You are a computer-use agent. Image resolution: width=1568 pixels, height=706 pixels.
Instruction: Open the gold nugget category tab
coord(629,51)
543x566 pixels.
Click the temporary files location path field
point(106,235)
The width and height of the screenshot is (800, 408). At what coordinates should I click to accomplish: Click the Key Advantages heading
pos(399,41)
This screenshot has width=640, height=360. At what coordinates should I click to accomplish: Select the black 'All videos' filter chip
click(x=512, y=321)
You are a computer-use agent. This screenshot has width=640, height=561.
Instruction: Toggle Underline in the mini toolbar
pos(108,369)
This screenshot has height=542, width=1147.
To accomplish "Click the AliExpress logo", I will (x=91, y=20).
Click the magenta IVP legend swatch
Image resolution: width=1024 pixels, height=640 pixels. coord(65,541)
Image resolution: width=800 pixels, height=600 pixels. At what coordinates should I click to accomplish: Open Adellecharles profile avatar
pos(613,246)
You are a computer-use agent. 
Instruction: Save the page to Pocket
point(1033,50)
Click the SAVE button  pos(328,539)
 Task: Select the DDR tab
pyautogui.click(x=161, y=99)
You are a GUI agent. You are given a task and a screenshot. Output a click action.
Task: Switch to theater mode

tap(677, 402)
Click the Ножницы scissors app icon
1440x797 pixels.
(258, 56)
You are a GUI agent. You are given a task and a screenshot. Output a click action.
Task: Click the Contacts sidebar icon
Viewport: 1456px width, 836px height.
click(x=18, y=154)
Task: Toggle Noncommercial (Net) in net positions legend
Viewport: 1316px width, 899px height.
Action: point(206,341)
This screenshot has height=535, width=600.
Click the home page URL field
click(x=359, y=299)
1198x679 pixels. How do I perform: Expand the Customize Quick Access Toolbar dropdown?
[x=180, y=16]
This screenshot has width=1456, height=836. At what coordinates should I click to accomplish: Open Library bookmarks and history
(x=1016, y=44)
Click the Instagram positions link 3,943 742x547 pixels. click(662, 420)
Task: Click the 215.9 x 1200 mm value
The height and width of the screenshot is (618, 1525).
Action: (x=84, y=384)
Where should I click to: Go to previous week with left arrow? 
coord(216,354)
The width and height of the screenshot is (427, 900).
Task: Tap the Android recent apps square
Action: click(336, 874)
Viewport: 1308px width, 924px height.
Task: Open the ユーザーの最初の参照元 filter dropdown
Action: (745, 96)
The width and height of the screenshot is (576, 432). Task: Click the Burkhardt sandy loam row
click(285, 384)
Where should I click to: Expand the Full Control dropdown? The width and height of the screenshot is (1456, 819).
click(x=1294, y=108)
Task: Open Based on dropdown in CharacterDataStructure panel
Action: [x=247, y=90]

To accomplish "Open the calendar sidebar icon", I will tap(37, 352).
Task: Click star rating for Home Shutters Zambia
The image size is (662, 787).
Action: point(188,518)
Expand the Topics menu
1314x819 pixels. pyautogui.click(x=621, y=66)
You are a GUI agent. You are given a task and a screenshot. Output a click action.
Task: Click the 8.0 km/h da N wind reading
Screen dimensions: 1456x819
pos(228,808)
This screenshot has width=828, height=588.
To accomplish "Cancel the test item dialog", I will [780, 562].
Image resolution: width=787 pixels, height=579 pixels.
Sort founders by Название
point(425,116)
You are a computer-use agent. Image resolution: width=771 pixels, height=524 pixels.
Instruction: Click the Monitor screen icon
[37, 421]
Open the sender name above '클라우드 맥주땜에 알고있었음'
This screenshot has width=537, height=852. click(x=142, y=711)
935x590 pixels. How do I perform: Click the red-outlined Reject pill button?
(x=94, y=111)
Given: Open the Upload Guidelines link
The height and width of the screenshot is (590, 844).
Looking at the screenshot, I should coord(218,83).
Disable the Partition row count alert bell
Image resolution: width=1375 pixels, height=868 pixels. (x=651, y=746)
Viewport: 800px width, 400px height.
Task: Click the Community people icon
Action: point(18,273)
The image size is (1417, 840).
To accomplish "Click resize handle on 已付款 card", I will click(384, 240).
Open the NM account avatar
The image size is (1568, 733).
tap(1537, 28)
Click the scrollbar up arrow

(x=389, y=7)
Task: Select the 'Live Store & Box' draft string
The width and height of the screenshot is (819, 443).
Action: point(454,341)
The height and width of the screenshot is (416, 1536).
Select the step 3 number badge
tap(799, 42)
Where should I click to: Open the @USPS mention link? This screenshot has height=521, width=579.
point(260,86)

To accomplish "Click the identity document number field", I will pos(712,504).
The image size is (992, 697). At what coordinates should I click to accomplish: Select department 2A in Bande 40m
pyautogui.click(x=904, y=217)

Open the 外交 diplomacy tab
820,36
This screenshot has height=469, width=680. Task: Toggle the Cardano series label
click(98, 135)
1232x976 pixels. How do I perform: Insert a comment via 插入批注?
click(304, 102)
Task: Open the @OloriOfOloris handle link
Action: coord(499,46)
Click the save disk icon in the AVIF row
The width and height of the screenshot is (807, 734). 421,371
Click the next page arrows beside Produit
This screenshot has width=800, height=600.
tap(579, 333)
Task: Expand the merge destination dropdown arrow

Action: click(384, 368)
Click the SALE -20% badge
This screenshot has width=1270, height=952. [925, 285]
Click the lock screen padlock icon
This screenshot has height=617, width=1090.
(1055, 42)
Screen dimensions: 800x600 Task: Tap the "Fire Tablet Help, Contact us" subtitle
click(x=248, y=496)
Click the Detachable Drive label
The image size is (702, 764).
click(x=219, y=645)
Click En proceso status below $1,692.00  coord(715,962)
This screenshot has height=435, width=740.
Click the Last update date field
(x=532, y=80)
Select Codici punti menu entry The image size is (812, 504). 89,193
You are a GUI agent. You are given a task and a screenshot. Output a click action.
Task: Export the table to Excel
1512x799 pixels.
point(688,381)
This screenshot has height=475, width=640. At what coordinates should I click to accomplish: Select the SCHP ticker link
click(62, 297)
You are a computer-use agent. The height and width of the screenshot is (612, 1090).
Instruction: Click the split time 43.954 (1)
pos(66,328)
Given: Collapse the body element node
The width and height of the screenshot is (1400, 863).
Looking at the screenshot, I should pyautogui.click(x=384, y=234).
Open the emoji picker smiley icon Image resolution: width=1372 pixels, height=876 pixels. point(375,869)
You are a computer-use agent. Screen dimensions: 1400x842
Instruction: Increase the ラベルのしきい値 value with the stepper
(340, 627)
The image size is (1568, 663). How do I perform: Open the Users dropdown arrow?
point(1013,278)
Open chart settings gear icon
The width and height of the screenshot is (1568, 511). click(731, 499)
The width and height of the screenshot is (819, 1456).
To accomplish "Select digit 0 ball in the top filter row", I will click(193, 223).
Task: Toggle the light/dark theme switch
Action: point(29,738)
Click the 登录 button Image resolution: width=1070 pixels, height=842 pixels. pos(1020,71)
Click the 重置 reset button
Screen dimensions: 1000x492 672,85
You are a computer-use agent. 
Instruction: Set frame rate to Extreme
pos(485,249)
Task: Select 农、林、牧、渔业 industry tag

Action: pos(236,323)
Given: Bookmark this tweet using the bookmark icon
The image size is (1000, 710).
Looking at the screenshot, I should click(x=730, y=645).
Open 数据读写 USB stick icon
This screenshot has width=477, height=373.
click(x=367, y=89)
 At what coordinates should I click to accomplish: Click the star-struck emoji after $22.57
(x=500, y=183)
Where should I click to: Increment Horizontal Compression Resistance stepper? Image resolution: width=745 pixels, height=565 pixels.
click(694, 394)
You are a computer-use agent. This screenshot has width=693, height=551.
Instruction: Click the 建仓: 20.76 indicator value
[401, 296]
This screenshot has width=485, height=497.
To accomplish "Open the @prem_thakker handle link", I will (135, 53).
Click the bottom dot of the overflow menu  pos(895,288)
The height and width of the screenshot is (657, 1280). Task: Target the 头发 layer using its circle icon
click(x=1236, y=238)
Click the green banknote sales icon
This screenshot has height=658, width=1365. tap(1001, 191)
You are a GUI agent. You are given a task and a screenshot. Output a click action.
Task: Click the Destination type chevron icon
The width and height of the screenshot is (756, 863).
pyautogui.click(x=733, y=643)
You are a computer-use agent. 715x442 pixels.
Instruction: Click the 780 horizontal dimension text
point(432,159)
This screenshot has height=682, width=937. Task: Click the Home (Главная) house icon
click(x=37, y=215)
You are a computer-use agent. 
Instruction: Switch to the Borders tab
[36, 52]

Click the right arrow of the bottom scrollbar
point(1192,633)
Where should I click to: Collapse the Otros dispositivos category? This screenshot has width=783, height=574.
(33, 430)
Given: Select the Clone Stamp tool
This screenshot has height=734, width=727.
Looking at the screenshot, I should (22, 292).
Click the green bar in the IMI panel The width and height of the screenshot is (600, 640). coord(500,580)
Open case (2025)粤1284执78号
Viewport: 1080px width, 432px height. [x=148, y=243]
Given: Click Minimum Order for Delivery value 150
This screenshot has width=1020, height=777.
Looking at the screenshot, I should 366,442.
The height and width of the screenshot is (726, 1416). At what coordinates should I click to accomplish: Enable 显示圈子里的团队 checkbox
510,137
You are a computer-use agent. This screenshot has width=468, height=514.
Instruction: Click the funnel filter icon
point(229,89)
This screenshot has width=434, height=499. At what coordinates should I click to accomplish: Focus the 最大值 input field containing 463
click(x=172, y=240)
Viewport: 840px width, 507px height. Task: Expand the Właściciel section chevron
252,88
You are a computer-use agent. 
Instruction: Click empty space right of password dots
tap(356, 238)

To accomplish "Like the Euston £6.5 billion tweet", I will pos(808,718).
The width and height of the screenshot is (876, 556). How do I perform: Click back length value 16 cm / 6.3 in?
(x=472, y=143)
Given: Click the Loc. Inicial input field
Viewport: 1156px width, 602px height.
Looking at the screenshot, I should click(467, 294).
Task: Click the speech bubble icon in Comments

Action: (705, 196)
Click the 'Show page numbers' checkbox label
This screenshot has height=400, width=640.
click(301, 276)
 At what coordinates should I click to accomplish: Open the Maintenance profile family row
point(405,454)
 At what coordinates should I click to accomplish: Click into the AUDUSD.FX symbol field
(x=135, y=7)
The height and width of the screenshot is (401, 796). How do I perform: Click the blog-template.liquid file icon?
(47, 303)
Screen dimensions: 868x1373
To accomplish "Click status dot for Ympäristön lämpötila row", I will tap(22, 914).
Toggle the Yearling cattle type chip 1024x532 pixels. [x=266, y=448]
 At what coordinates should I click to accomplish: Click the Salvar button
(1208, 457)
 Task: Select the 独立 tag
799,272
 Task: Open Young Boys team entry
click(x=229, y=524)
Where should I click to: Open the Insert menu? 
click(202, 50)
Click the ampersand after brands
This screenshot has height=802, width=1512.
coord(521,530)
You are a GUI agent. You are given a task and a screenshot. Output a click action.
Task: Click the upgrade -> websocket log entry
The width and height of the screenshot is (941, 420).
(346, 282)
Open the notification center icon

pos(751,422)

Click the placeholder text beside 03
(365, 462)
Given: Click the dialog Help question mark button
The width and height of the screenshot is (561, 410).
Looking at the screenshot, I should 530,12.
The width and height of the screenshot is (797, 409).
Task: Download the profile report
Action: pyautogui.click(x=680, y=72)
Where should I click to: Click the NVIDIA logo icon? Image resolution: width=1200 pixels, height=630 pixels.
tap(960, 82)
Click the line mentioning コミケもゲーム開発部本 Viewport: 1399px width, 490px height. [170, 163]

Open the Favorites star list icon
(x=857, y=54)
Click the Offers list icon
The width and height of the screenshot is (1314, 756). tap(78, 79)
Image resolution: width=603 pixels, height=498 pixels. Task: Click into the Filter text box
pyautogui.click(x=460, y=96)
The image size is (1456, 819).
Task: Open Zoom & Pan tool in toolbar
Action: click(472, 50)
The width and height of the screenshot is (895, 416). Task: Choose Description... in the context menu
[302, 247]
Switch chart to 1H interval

-.-.-

YOUR GOAL = Pull out each line of the listing that holds the string "tweet".

COMPLETED TASK =
Given: Bookmark this tweet using the bookmark icon
To accomplish "Like the Euston £6.5 billion tweet", I will pos(808,718).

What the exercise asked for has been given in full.